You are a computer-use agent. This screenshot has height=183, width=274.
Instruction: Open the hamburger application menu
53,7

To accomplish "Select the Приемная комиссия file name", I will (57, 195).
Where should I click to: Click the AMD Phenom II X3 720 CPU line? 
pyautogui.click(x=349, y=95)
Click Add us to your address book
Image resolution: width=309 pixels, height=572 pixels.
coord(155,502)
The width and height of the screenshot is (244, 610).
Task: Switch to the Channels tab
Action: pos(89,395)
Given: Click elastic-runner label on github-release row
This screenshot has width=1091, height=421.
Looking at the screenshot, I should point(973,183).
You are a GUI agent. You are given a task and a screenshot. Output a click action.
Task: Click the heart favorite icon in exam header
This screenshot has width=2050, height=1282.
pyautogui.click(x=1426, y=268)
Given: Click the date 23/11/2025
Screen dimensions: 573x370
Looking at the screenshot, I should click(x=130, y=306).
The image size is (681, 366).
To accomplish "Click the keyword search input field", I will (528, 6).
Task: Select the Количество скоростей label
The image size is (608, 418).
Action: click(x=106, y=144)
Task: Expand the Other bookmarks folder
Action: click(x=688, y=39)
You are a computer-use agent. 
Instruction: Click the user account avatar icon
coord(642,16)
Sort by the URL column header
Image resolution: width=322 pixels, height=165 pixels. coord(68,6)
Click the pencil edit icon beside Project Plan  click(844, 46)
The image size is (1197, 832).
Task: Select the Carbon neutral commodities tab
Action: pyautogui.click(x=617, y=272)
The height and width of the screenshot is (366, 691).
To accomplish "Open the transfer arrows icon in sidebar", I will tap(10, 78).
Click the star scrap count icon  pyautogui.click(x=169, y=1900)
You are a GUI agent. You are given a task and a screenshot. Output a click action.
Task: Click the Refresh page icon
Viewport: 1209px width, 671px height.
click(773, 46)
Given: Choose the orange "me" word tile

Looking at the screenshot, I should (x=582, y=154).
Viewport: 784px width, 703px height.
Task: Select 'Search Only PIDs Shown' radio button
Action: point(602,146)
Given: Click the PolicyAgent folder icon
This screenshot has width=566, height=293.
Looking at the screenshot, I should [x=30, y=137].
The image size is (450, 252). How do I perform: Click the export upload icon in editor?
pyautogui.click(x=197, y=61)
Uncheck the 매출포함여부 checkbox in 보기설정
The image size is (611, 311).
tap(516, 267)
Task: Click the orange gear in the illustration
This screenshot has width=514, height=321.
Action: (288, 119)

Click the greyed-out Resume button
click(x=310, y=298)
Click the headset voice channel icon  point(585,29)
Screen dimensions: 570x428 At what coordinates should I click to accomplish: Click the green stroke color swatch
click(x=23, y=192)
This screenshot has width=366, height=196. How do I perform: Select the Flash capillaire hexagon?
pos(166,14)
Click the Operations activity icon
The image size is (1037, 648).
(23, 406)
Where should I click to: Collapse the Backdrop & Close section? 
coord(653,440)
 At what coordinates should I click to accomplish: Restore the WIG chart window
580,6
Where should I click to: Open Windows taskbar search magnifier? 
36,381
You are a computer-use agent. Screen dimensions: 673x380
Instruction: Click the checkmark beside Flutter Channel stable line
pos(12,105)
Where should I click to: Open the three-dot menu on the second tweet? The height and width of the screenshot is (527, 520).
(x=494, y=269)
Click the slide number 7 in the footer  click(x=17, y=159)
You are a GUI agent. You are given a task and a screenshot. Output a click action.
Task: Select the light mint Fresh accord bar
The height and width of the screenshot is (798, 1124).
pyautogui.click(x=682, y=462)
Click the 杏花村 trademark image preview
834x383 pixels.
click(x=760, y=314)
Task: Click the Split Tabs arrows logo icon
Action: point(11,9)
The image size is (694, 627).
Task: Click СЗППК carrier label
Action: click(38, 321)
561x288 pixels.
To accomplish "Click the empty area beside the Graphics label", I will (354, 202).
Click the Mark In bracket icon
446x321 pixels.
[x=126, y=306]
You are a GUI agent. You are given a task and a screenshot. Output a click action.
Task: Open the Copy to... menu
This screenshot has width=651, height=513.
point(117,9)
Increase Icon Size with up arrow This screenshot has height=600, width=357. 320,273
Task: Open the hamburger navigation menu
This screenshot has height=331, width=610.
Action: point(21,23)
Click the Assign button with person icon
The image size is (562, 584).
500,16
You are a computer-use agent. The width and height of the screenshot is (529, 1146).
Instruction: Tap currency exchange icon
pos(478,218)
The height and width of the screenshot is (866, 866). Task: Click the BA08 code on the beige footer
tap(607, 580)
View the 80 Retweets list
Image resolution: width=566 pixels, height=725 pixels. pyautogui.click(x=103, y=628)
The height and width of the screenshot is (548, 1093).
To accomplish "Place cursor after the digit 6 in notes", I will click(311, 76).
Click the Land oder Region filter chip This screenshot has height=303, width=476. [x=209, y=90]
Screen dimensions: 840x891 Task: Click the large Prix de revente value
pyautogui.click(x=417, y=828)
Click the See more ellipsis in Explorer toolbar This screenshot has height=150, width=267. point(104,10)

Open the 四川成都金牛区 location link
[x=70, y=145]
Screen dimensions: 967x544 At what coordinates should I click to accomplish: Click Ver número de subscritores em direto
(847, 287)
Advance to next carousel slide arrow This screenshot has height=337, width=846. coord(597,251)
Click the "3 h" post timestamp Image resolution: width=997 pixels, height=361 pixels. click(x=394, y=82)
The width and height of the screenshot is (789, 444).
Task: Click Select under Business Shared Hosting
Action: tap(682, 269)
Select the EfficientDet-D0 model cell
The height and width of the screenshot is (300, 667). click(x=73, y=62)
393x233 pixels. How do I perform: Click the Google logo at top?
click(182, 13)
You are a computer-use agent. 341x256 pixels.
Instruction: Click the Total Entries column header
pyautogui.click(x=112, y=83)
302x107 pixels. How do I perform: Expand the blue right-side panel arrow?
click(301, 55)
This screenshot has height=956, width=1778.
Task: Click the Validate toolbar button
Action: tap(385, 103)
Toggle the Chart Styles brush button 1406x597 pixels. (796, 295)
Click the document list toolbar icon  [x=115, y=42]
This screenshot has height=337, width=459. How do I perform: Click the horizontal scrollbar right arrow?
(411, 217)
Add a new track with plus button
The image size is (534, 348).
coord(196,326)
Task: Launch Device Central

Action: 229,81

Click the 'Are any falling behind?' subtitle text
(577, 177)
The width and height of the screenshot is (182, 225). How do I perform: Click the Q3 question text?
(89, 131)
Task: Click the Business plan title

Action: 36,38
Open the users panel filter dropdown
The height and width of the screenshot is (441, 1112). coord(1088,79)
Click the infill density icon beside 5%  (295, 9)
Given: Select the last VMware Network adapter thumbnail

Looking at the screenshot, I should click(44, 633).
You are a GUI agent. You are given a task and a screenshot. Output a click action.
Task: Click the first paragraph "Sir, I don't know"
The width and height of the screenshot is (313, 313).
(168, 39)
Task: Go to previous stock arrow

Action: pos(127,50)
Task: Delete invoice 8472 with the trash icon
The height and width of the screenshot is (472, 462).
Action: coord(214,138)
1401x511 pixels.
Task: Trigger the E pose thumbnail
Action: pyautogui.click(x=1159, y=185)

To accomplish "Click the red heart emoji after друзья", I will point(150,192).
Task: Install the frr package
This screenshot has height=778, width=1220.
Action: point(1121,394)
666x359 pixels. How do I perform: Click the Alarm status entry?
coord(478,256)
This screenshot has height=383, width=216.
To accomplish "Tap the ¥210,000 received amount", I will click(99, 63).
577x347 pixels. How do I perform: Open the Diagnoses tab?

What the task requires:
Transcribe the entire listing above precisely.

Result of the task:
You are a computer-use agent. This screenshot has height=183, width=274.
Instruction: Open the hamburger application menu
53,7

To accomplish "Select the Приемная комиссия file name", I will (57, 195).
Where should I click to: Click the AMD Phenom II X3 720 CPU line? 
pyautogui.click(x=349, y=95)
Click Add us to your address book
Image resolution: width=309 pixels, height=572 pixels.
coord(155,502)
The width and height of the screenshot is (244, 610).
Task: Switch to the Channels tab
Action: pos(89,395)
Given: Click elastic-runner label on github-release row
This screenshot has width=1091, height=421.
Looking at the screenshot, I should point(973,183).
You are a GUI agent. You are given a task and a screenshot. Output a click action.
Task: Click the heart favorite icon in exam header
This screenshot has width=2050, height=1282.
pyautogui.click(x=1426, y=268)
Given: Click the date 23/11/2025
Screen dimensions: 573x370
Looking at the screenshot, I should click(x=130, y=306).
The image size is (681, 366).
To accomplish "Click the keyword search input field", I will (528, 6).
Task: Select the Количество скоростей label
The image size is (608, 418).
Action: click(x=106, y=144)
Task: Expand the Other bookmarks folder
Action: click(x=688, y=39)
You are a computer-use agent. 
Instruction: Click the user account avatar icon
coord(642,16)
Sort by the URL column header
Image resolution: width=322 pixels, height=165 pixels. coord(68,6)
Click the pencil edit icon beside Project Plan  click(844, 46)
The image size is (1197, 832).
Task: Select the Carbon neutral commodities tab
Action: pyautogui.click(x=617, y=272)
The height and width of the screenshot is (366, 691).
To accomplish "Open the transfer arrows icon in sidebar", I will tap(10, 78).
Click the star scrap count icon  pyautogui.click(x=169, y=1900)
You are a GUI agent. You are given a task and a screenshot. Output a click action.
Task: Click the Refresh page icon
Viewport: 1209px width, 671px height.
click(773, 46)
Given: Choose the orange "me" word tile

Looking at the screenshot, I should (x=582, y=154).
Viewport: 784px width, 703px height.
Task: Select 'Search Only PIDs Shown' radio button
Action: point(602,146)
Given: Click the PolicyAgent folder icon
This screenshot has width=566, height=293.
Looking at the screenshot, I should [x=30, y=137].
The image size is (450, 252). How do I perform: Click the export upload icon in editor?
pyautogui.click(x=197, y=61)
Uncheck the 매출포함여부 checkbox in 보기설정
The image size is (611, 311).
tap(516, 267)
Task: Click the orange gear in the illustration
This screenshot has width=514, height=321.
Action: (288, 119)

Click the greyed-out Resume button
click(x=310, y=298)
Click the headset voice channel icon  point(585,29)
Screen dimensions: 570x428 At what coordinates should I click to accomplish: Click the green stroke color swatch
click(x=23, y=192)
This screenshot has width=366, height=196. How do I perform: Select the Flash capillaire hexagon?
pos(166,14)
Click the Operations activity icon
The image size is (1037, 648).
(23, 406)
Where should I click to: Collapse the Backdrop & Close section? 
coord(653,440)
 At what coordinates should I click to accomplish: Restore the WIG chart window
580,6
Where should I click to: Open Windows taskbar search magnifier? 
36,381
You are a computer-use agent. Screen dimensions: 673x380
Instruction: Click the checkmark beside Flutter Channel stable line
pos(12,105)
Where should I click to: Open the three-dot menu on the second tweet? The height and width of the screenshot is (527, 520).
(x=494, y=269)
Click the slide number 7 in the footer  click(x=17, y=159)
You are a GUI agent. You are given a task and a screenshot. Output a click action.
Task: Select the light mint Fresh accord bar
The height and width of the screenshot is (798, 1124).
pyautogui.click(x=682, y=462)
Click the 杏花村 trademark image preview
834x383 pixels.
click(x=760, y=314)
Task: Click the Split Tabs arrows logo icon
Action: point(11,9)
The image size is (694, 627).
Task: Click СЗППК carrier label
Action: click(38, 321)
561x288 pixels.
To accomplish "Click the empty area beside the Graphics label", I will (354, 202).
Click the Mark In bracket icon
446x321 pixels.
[x=126, y=306]
You are a GUI agent. You are given a task and a screenshot. Output a click action.
Task: Open the Copy to... menu
This screenshot has width=651, height=513.
point(117,9)
Increase Icon Size with up arrow This screenshot has height=600, width=357. 320,273
Task: Open the hamburger navigation menu
This screenshot has height=331, width=610.
Action: point(21,23)
Click the Assign button with person icon
The image size is (562, 584).
500,16
You are a computer-use agent. The width and height of the screenshot is (529, 1146).
Instruction: Tap currency exchange icon
pos(478,218)
The height and width of the screenshot is (866, 866). Task: Click the BA08 code on the beige footer
tap(607, 580)
View the 80 Retweets list
Image resolution: width=566 pixels, height=725 pixels. pyautogui.click(x=103, y=628)
The height and width of the screenshot is (548, 1093).
To accomplish "Place cursor after the digit 6 in notes", I will click(311, 76).
Click the Land oder Region filter chip This screenshot has height=303, width=476. [x=209, y=90]
Screen dimensions: 840x891 Task: Click the large Prix de revente value
pyautogui.click(x=417, y=828)
Click the See more ellipsis in Explorer toolbar This screenshot has height=150, width=267. point(104,10)

Open the 四川成都金牛区 location link
[x=70, y=145]
Screen dimensions: 967x544 At what coordinates should I click to accomplish: Click Ver número de subscritores em direto
(847, 287)
Advance to next carousel slide arrow This screenshot has height=337, width=846. coord(597,251)
Click the "3 h" post timestamp Image resolution: width=997 pixels, height=361 pixels. click(x=394, y=82)
The width and height of the screenshot is (789, 444).
Task: Click Select under Business Shared Hosting
Action: tap(682, 269)
Select the EfficientDet-D0 model cell
The height and width of the screenshot is (300, 667). click(x=73, y=62)
393x233 pixels. How do I perform: Click the Google logo at top?
click(182, 13)
You are a computer-use agent. 341x256 pixels.
Instruction: Click the Total Entries column header
pyautogui.click(x=112, y=83)
302x107 pixels. How do I perform: Expand the blue right-side panel arrow?
click(301, 55)
This screenshot has height=956, width=1778.
Task: Click the Validate toolbar button
Action: tap(385, 103)
Toggle the Chart Styles brush button 1406x597 pixels. (796, 295)
Click the document list toolbar icon  [x=115, y=42]
This screenshot has height=337, width=459. How do I perform: Click the horizontal scrollbar right arrow?
(411, 217)
Add a new track with plus button
The image size is (534, 348).
coord(196,326)
Task: Launch Device Central

Action: 229,81

Click the 'Are any falling behind?' subtitle text
(577, 177)
The width and height of the screenshot is (182, 225). How do I perform: Click the Q3 question text?
(89, 131)
Task: Click the Business plan title

Action: 36,38
Open the users panel filter dropdown
The height and width of the screenshot is (441, 1112). coord(1088,79)
Click the infill density icon beside 5%  (295, 9)
Given: Select the last VMware Network adapter thumbnail

Looking at the screenshot, I should click(44, 633).
You are a GUI agent. You are given a task and a screenshot. Output a click action.
Task: Click the first paragraph "Sir, I don't know"
The width and height of the screenshot is (313, 313).
(168, 39)
Task: Go to previous stock arrow

Action: pos(127,50)
Task: Delete invoice 8472 with the trash icon
The height and width of the screenshot is (472, 462).
Action: coord(214,138)
1401x511 pixels.
Task: Trigger the E pose thumbnail
Action: pyautogui.click(x=1159, y=185)

To accomplish "Click the red heart emoji after друзья", I will point(150,192).
Task: Install the frr package
This screenshot has height=778, width=1220.
Action: point(1121,394)
666x359 pixels. How do I perform: Click the Alarm status entry?
coord(478,256)
This screenshot has height=383, width=216.
To accomplish "Tap the ¥210,000 received amount", I will click(99, 63).
577x347 pixels. How do I perform: Open the Diagnoses tab?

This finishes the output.